EXERCISE REQUIREMENTS - Reproduce the stretch of the post on the Gunpowder Plot from "The ultimate aim" through "revolution look like?" word for word.

SOURCE EXCERPT -
========
Gunpowder, treason, and plot
Posted by Phil Dickens on November 5, 2009 · Leave a Comment
Four hundred and four years ago today, a band of provincial English Catholics attempted to blow up the Houses of Parliament and, with them, King James I and the aristocracy. Of course, the attempt failed, the conspirators were arrested, tortured, and executed, and the Gunpowder Plot passed into infamy;
Remember, remember the fifth of November,
The gunpowder treason and plot,
I know of no reasonWhy the gunpowder treason
Should ever be forgot.
Guy Fawkes and his twelve co-conspirators were, of course, Roman Catholic Restorationists. Their aim in blowing up Parliament was not to destroy the monarchy but to return it to Catholic hands.
However, in the four centuries since, Fawkes has entered not only history but also legend. He has become, in the popular imagination, a symbol of rebellion and revolution, evolved from the “romantic caped figure of such evil villainy” his contemporaries viewed him as.
This shift in perception is evident in many ways, such as his appearence at number 30 on the 100 Greatest Britons poll in 2002. The most powerful indicator of his power as a symbol is Alan Moore’s use of his visage in the comic book series V for Vendetta. In the comic, “V” is an anarchist revolutionary who dons the personna of Guy Fawkes to bring down a British fascist government. The film adaptation contains a speech by the protagonist which explicitly links the imagery of Guy Fawkes to the sprit of revolution;
More than four hundred years ago a great citizen wished to embed the fifth of November forever in our memory. His hope was to remind the world that fairness, justice, and freedom are more than words, they are perspectives. So if you’ve seen nothing, if the crimes of this government remain unknown to you then I would suggest you allow the fifth of November to pass unmarked. But if you see what I see, if you feel as I feel, and if you would seek as I seek, then I ask you to stand beside me one year from tonight, outside the gates of Parliament, and together we shall give them a fifth of November that shall never, ever be forgot.
With those words in mind, then, the 5th November seems a perfect time to discuss the idea of revolution.
The ultimate aim of anarchism, of course, is the dismantling of the dominant political, social, and economic order in favour of communism from below. There are few who believe that such a massive upheaval could come without revolution.
Revolution, however, is a multifaceted word. It can conjure up many conflicting images. This is not surprising as revolution has had many quite different results. Look at the American Revolution, which produced the most powerful liberal democracy in the world, in comparison with Iran’s Islamic Revolution for one of the starkest contrasts.
But what would an anarchist revolution look like?
========
SUPPLIED MATERIAL -
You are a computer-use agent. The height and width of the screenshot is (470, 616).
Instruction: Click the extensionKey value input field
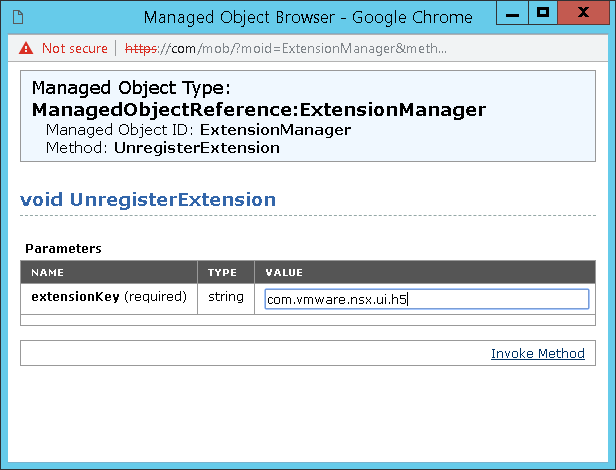coord(427,299)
========
ANSWER BELOW -
The ultimate aim of anarchism, of course, is the dismantling of the dominant political, social, and economic order in favour of communism from below. There are few who believe that such a massive upheaval could come without revolution.
Revolution, however, is a multifaceted word. It can conjure up many conflicting images. This is not surprising as revolution has had many quite different results. Look at the American Revolution, which produced the most powerful liberal democracy in the world, in comparison with Iran’s Islamic Revolution for one of the starkest contrasts.
But what would an anarchist revolution look like?